## [ACTIVITY]
Search the entries below for "Click the New Matrix button". Give that line and all the lines after it again, exactly, through the last, without pictures.

## [DATASET CONTENT]
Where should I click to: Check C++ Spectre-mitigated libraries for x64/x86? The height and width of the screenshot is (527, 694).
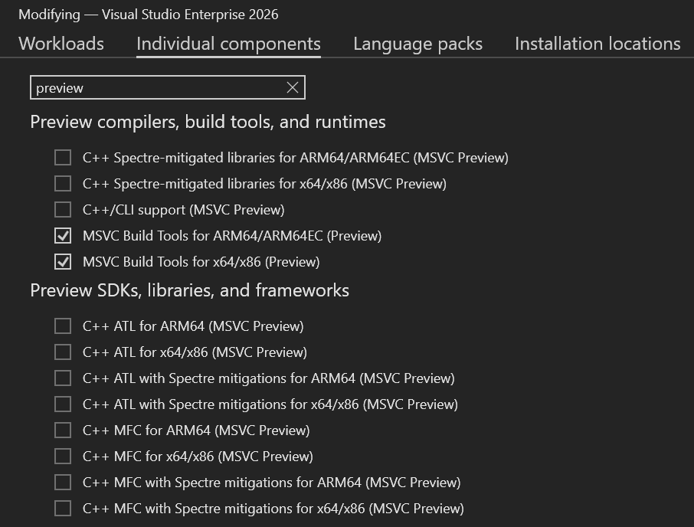(62, 183)
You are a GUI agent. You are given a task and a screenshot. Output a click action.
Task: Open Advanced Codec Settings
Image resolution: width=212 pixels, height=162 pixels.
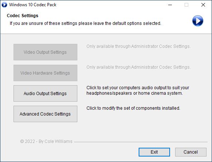[45, 114]
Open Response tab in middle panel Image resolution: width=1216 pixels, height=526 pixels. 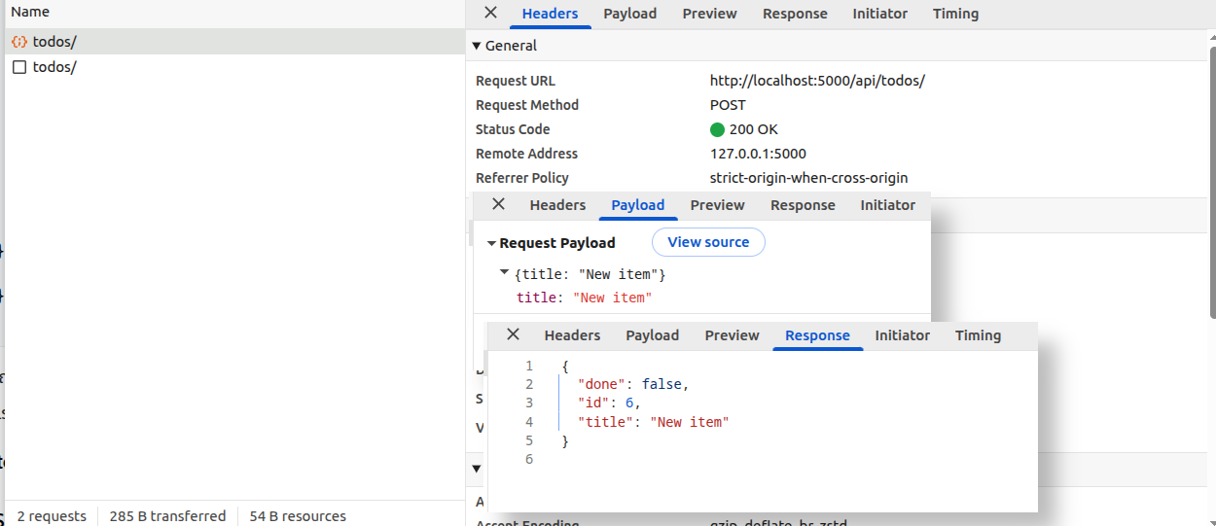(802, 205)
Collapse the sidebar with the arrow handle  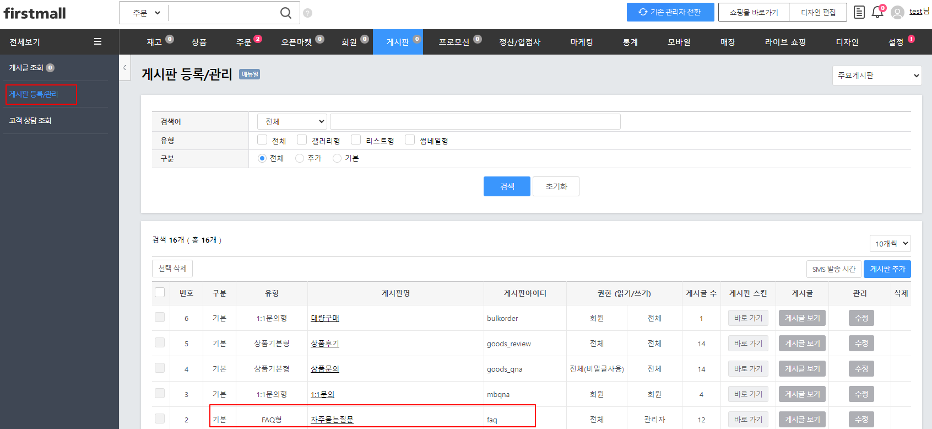[124, 68]
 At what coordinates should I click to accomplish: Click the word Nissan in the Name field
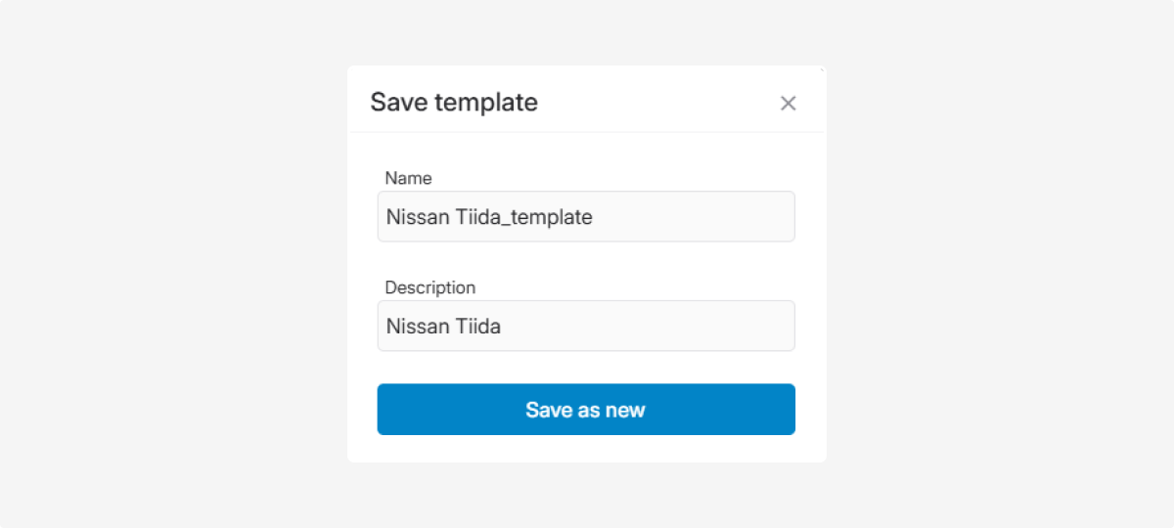pos(418,217)
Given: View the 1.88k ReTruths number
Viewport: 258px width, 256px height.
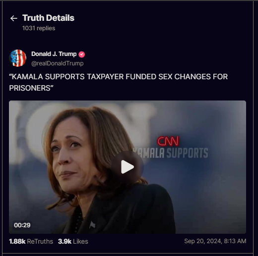Looking at the screenshot, I should coord(17,242).
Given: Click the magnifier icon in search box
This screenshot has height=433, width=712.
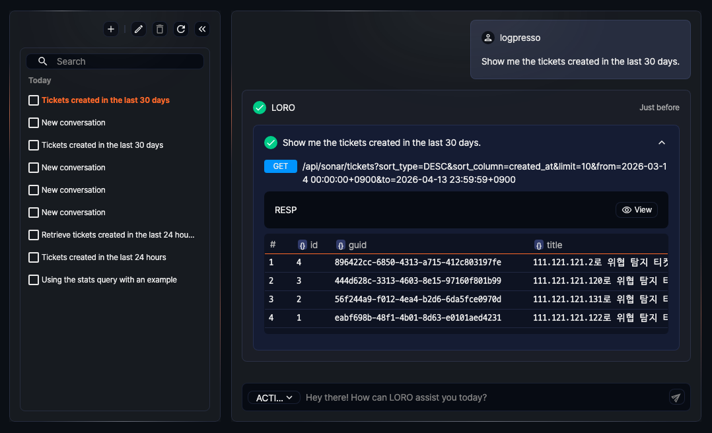Looking at the screenshot, I should pos(43,61).
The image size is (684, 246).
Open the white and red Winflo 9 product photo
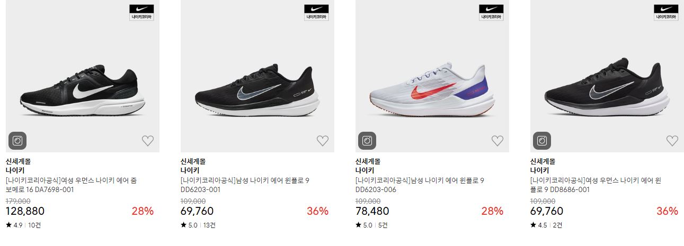432,76
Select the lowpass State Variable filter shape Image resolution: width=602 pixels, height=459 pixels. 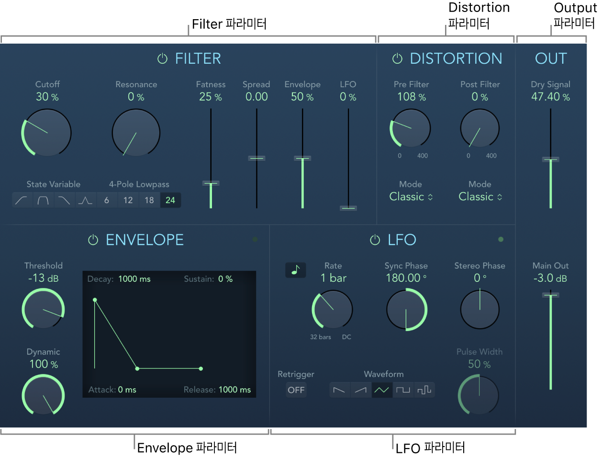click(64, 200)
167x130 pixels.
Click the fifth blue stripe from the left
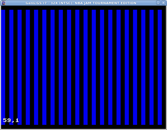(x=36, y=64)
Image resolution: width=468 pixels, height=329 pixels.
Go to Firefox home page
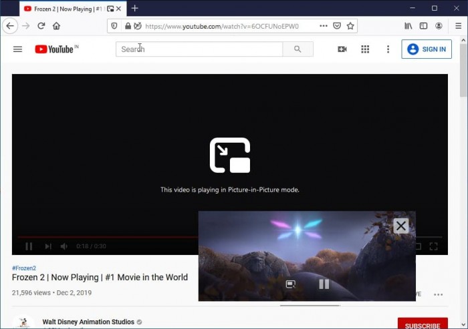(57, 26)
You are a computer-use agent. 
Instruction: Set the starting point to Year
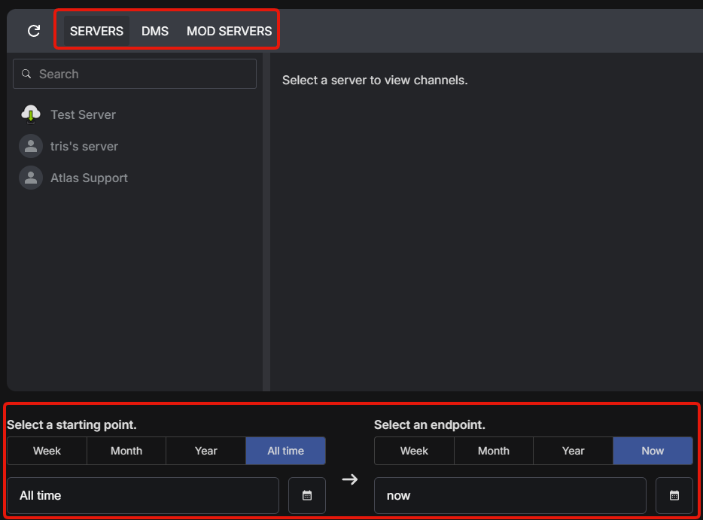coord(205,451)
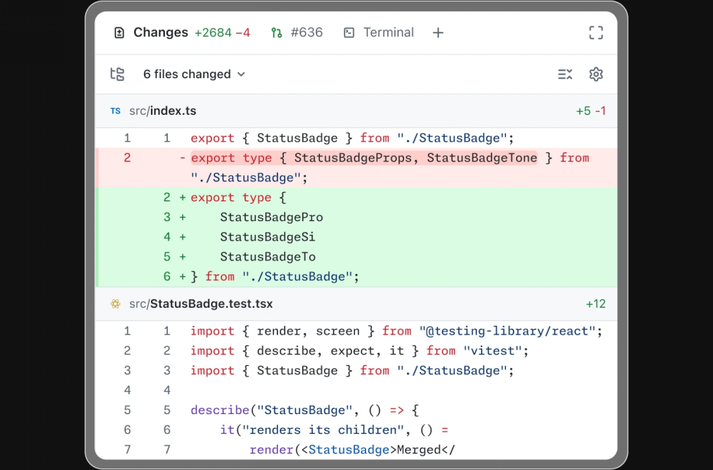Expand the 6 files changed dropdown
Screen dimensions: 713x470
(194, 74)
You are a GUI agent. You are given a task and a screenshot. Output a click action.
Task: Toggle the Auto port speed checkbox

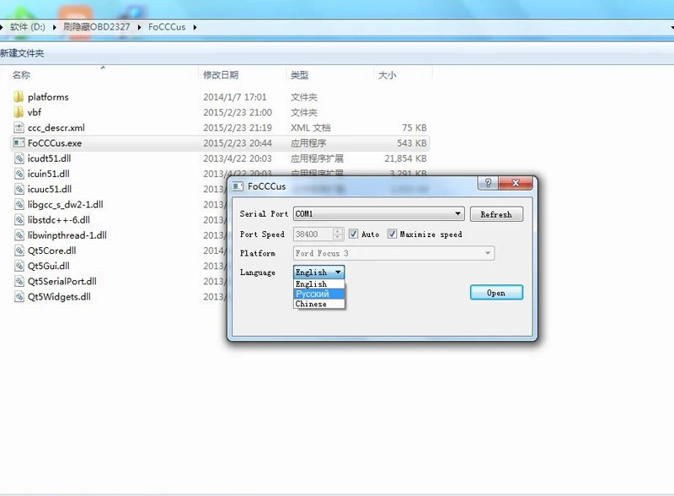(x=353, y=235)
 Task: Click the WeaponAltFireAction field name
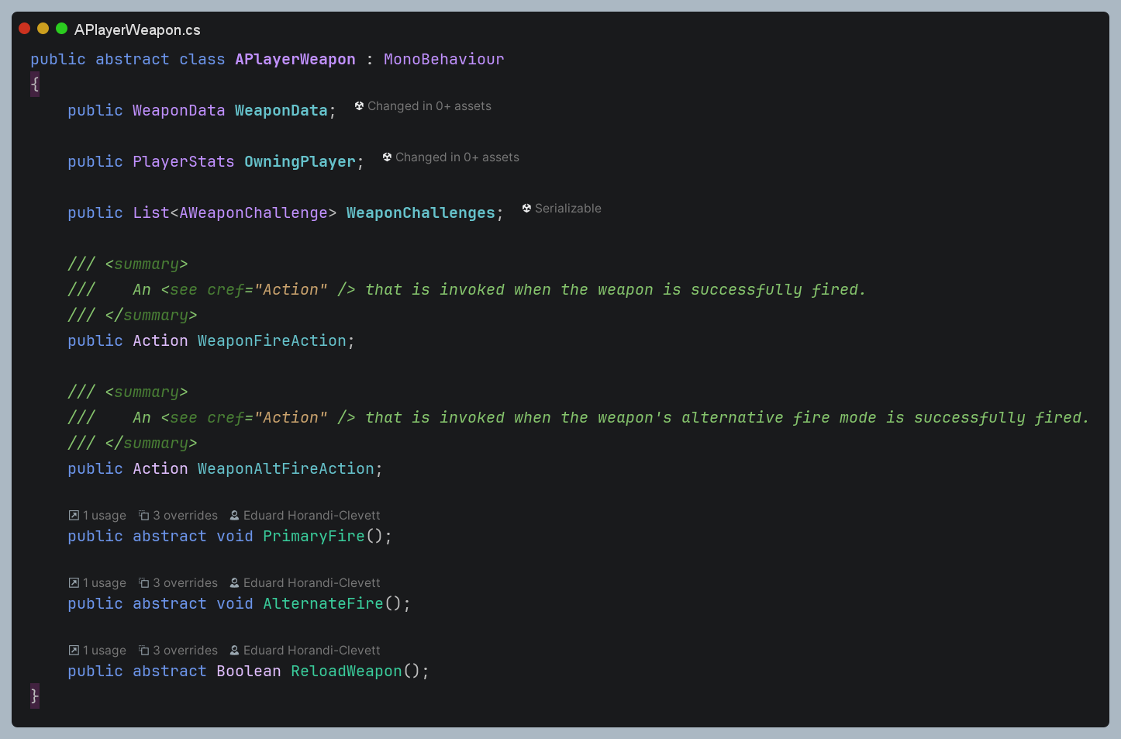(285, 469)
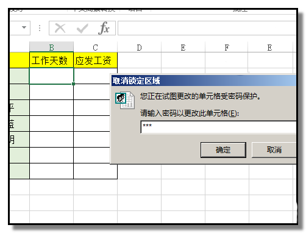The height and width of the screenshot is (233, 306).
Task: Click the formula bar vertical dots handle
Action: pyautogui.click(x=40, y=28)

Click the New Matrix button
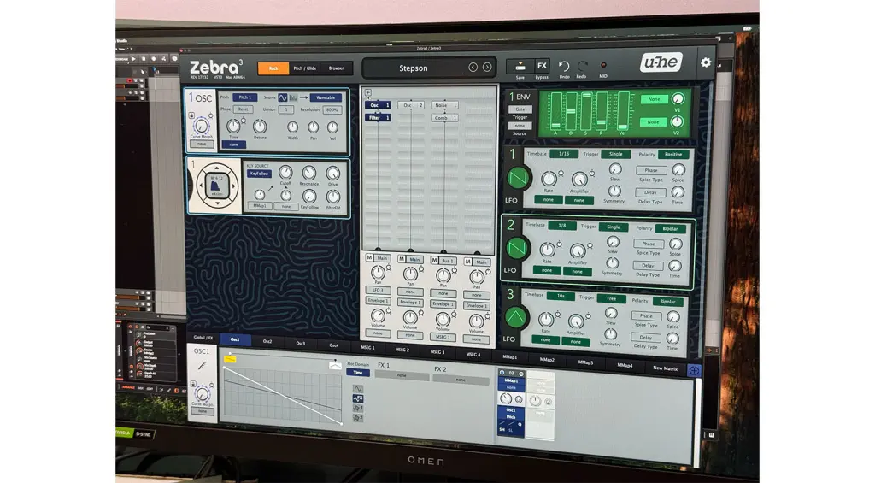[x=665, y=368]
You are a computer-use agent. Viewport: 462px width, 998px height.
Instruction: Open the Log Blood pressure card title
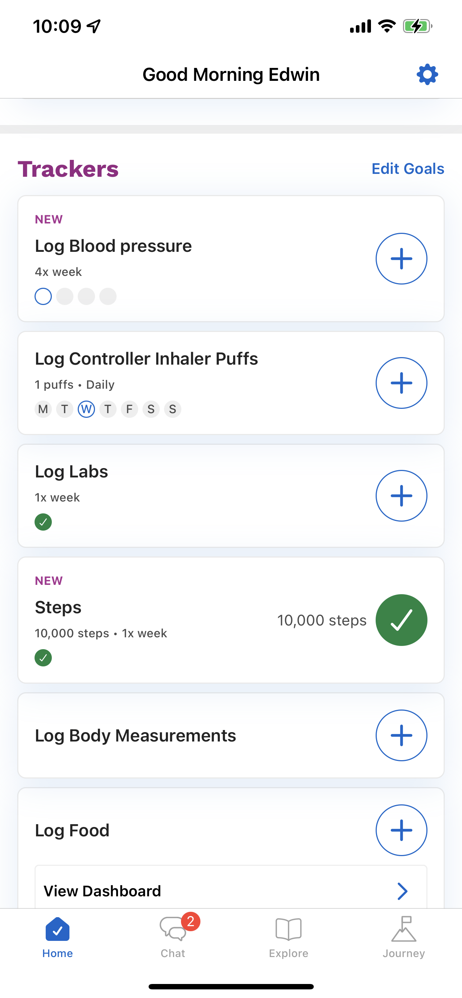point(113,246)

## [REPLY]
Click the New Matrix button
[x=665, y=368]
You are a computer-use agent. Viewport: 462px width, 998px height.
Instruction: Open the Log Blood pressure card title
point(113,246)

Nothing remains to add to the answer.